Used to be that people would get married almost as a rule -- almost in the same way they'd go to school or eat three meals a day. It was just what you did. Now, not so much. A new report from the Pew Research Institute found that the marriage rate in the U.S. has dropped in a dramatic way. The overall number of married couples has declined by more than 20 percentage points since 1960, and if you wanna look at a more recent gauge, the number of couples married in 2010 dropped 5 percent from the previous year. That's kinda big.
But what I found the most interesting about this report was that 40 percent of people overall said they believe marriage is obsolete. (And 31 percent of married people agree!) And yet, at the same time, most respondents who've never been hitched (61 percent) said they'd like to do so someday. Err ... what's that all about?!
Pew researcher D'Vera Cohn spoke to the seeming paradox:
I think they may be having two ideas in their head at once: one about the institution of marriage and what its status is in society today, which is to say that it's a lot less dominant, central, or important in society, [and another about] their own wishes for their future, in which they personally would very much like to be married.

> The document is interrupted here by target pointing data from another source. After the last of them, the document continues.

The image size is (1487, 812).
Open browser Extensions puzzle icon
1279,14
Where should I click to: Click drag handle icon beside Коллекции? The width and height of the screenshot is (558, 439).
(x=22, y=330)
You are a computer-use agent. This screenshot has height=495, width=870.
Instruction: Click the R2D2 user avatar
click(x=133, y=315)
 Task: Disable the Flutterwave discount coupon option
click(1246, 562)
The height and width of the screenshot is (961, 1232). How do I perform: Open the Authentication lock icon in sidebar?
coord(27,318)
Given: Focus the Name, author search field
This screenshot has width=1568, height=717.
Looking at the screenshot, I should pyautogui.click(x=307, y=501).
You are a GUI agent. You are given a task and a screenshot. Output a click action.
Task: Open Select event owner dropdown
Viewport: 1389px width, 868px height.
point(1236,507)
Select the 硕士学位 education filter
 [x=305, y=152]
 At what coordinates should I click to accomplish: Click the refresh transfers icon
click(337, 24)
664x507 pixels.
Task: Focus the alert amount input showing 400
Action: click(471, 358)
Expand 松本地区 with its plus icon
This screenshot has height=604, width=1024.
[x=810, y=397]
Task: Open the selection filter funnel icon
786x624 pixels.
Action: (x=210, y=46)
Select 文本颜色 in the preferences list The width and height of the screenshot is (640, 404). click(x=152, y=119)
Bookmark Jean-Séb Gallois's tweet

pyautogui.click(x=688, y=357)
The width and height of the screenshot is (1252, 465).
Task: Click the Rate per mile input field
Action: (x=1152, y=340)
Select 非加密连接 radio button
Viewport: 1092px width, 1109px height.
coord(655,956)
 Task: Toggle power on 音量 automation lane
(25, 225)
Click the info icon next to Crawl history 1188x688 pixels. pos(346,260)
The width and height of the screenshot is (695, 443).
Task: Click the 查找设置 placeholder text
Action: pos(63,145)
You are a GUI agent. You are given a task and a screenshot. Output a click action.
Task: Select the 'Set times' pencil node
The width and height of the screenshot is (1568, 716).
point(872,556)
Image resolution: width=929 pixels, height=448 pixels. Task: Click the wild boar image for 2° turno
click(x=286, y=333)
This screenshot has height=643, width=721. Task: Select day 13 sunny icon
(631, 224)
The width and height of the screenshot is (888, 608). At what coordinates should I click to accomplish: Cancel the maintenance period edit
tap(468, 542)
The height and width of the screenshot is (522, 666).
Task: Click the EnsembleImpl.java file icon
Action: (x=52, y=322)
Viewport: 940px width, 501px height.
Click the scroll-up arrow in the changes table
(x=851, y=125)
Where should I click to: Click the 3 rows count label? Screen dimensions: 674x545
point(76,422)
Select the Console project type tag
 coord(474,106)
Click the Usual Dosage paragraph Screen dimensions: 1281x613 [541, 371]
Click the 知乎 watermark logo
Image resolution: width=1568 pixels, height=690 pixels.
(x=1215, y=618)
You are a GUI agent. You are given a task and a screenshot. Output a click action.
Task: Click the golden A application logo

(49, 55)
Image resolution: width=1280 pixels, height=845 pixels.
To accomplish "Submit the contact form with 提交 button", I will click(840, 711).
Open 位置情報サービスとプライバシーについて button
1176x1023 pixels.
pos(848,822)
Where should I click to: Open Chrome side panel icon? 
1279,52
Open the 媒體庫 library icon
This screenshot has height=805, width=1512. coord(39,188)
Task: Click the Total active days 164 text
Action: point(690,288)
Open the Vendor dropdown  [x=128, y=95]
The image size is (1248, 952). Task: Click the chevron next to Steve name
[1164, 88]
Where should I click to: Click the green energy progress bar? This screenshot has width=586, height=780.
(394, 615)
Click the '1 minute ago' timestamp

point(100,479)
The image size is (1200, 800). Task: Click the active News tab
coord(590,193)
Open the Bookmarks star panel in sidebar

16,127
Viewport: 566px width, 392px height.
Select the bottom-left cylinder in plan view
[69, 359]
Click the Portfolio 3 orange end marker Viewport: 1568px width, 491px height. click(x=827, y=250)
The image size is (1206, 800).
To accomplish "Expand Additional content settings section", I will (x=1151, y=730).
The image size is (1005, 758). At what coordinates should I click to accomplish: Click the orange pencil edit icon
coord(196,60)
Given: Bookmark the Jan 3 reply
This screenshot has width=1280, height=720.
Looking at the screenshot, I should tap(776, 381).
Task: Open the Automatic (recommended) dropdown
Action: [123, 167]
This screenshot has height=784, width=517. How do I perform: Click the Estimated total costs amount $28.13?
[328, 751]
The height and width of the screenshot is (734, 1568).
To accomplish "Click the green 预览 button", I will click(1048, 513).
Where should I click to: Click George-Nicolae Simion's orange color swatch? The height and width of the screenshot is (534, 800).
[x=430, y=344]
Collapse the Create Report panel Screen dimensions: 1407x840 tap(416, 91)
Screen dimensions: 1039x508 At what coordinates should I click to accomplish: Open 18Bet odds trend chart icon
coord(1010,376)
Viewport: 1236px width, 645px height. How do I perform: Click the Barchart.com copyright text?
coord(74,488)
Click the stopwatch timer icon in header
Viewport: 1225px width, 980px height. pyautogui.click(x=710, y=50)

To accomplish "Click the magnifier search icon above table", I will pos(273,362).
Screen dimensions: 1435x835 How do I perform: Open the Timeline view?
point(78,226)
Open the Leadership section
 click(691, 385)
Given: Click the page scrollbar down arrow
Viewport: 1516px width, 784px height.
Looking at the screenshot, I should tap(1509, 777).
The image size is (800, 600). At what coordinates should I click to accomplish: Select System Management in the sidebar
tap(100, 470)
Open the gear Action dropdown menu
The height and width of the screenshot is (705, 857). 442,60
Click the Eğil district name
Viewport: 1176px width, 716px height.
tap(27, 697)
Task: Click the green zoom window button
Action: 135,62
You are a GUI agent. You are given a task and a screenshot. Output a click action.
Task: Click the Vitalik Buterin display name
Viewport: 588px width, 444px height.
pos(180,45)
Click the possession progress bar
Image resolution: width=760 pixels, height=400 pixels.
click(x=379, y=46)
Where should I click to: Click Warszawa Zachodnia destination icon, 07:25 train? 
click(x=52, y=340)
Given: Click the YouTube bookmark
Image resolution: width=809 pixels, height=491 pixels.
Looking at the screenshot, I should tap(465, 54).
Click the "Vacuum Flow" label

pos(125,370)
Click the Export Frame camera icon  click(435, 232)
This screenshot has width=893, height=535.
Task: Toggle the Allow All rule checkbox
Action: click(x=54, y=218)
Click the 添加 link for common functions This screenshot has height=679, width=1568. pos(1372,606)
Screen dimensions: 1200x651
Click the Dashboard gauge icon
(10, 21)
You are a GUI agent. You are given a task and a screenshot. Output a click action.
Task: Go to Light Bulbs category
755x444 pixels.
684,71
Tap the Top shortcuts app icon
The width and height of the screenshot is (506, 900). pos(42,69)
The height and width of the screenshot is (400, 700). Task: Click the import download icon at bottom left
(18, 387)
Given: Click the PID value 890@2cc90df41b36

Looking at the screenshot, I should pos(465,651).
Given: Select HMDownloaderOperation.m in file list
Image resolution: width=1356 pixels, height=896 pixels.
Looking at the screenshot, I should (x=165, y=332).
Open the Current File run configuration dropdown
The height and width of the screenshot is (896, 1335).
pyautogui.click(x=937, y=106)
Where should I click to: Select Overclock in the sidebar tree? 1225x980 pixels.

I can actually relate a lot to this. It's not that crazy to have these two beliefs at once. You can acknowledge that the institution of marriage is not as important as it used to be ... and still want to be married. Something doesn't have to be valued in a huge way by the public to be something you personally want in your life. For instance, your friends might care less about starting a book club, but that won't change the fact that you're a voracious reader! Or that other people love to read. Catch my drift?
Marriage definitely isn't what it used to be, as far as I'm concerned. What I mean is -- it won't make or break me socially (as it would have perhaps in decades past). My boyfriend and I could get along just fine living together and even having kids together without being Mr. and Mrs. But I still want to marry him. To be life partners in the most official way, to make that commitment, to have the titles and the tax situation, to be able to have kids and create our own family under my sweetie's last name. Those are aspects of marriage I value, aspects I see enjoyed by happily married friends and my parents who have been married over 35 years. And I realize I'm lucky to have those "marriage role models," if you will, in my life.
So, you know, no judgment on those who have taken a pass on saying "I do" or for whom tying the knot just didn't work out, but I personally want to wed. Public attitudes about the fate of the institution be damned!
Do you think marriage is becoming obsolete?